Staatssekretär Julian Würtenberger.
Foto: Laurence CHAPERON

Seit 2016 ist Julian Würtenberger Amtschef und seit Mai 2018 auch Staatssekretär im Ministerium für Inneres, Digitalisierung und Migration des Landes Baden-Württemberg. Vom 30. Mai bis zum 2. Juni d. J. unternimmt er als Vorsitzender des Stiftungsrates der Donauschwäbischen Kulturstiftung des Landes Baden-Württemberg (DSKS) eine Informationsreise nach Siebenbürgen, an der Spitze einer Delegation. Im Vorfeld gab Staatssekretär Würtenberger der HZ-Chefredakteurin Beatrice U n g a r Auskunft über seine Tätigkeit.

 

Betrachtet man neben Ihren Aufgaben als Amtschef Ihre fachlichen Zuständigkeiten im Innenministerium des Landes Baden-Württemberg – Sie sind zuständig für Personal, Finanzen, Organisation, Dienstrecht, die Polizei und die Themen Ausländer und Flüchtlinge, Migration, Verfassungsschutz, Kultur und Geschichte der Deutschen im östlichen Europa – stellt sich die Frage: Wann haben Sie Zeit für die Deutschen im östlichen Europa gefunden?

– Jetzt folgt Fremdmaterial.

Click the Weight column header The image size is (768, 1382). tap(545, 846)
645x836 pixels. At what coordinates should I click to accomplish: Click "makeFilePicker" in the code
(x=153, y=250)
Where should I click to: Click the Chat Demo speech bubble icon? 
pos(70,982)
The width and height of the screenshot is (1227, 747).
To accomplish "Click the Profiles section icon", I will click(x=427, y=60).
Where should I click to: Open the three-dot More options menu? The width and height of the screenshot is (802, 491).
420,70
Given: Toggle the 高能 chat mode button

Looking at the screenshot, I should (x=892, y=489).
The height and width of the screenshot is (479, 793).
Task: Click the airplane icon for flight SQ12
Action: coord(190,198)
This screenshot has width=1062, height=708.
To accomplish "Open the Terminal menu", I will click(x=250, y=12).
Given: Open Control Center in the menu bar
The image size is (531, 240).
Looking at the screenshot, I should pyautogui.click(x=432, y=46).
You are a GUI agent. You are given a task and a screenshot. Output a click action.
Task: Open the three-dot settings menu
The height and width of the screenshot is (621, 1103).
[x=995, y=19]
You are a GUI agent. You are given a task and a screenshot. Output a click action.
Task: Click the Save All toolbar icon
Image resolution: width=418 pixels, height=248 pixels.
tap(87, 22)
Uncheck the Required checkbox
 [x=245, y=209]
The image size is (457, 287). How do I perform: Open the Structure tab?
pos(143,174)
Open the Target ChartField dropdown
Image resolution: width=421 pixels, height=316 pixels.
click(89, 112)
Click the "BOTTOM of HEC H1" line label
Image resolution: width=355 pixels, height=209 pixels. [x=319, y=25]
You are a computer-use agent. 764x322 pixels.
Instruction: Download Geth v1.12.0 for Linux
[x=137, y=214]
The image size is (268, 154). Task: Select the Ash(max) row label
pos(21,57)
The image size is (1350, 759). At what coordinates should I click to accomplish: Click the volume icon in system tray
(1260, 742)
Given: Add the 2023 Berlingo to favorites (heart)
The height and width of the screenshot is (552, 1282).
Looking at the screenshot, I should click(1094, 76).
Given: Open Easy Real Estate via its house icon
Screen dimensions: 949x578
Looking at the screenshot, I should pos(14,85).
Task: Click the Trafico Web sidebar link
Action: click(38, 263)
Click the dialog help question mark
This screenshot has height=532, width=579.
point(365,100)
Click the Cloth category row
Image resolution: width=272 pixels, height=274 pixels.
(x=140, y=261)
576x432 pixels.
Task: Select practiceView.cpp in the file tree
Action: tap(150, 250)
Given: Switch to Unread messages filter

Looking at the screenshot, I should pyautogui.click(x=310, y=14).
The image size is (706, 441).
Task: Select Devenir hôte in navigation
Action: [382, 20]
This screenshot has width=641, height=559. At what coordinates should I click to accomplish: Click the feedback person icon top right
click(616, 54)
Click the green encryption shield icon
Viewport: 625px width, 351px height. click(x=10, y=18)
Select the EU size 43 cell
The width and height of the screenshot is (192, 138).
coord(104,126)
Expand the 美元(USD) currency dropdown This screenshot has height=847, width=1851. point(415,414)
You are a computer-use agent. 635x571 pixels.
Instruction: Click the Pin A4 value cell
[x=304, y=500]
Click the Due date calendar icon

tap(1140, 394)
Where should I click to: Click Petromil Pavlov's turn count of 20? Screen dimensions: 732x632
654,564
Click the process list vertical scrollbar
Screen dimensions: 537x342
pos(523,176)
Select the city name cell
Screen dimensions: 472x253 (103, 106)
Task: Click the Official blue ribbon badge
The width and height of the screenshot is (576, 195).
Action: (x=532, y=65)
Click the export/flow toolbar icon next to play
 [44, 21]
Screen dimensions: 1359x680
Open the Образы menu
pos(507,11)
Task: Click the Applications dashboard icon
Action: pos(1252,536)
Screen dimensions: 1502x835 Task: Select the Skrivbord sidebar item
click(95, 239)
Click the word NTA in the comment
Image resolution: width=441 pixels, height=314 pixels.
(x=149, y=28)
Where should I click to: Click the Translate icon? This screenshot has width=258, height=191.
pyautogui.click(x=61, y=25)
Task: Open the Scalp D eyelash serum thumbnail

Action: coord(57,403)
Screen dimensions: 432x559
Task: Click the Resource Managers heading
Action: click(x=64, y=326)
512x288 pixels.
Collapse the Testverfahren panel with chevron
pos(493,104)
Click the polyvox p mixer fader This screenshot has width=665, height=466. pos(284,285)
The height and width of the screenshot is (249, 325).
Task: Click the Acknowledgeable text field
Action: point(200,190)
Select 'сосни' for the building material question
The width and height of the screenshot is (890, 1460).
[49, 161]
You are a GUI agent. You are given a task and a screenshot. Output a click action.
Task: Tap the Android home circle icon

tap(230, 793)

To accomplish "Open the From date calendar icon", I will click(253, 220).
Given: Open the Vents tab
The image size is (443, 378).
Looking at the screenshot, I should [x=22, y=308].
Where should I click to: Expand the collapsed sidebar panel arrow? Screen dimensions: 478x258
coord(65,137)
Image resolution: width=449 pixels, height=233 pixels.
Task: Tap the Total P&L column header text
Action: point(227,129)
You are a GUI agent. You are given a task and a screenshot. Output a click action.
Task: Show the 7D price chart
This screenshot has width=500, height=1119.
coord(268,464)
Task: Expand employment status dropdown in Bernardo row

In Deutschland haben Bund und Länder den gesetzlichen Auftrag, das Kulturgut der Deutschen aus dem östlichen Europa im Bewusstsein aller Deutschen und auch des Auslands zu erhalten. Dieser Aufgabe stelle ich mich – ob als Vorsitzender des Stiftungsrats der Donauschwäbischen Kulturstiftung und des Donauschwäbischen Zentralmuseums, ob auf Veranstaltungen des Bundes der Vertriebenen und der Landsmannschaften, auf denen ich immer wieder eine Festrede halten darf. Und ich stelle mich dieser Aufgabe gerne, denn das Thema der Deutschen im östlichen Europa ist geschichtlich bedeutsam und interessant. Insofern ist es für mich keine „Pflichtaufgabe“, sondern eine Aufgabe, die ich gerne wahrnehme und für die ich mir gerne Zeit nehme.

Sind Sie zum ersten Mal in Rumänien unterwegs?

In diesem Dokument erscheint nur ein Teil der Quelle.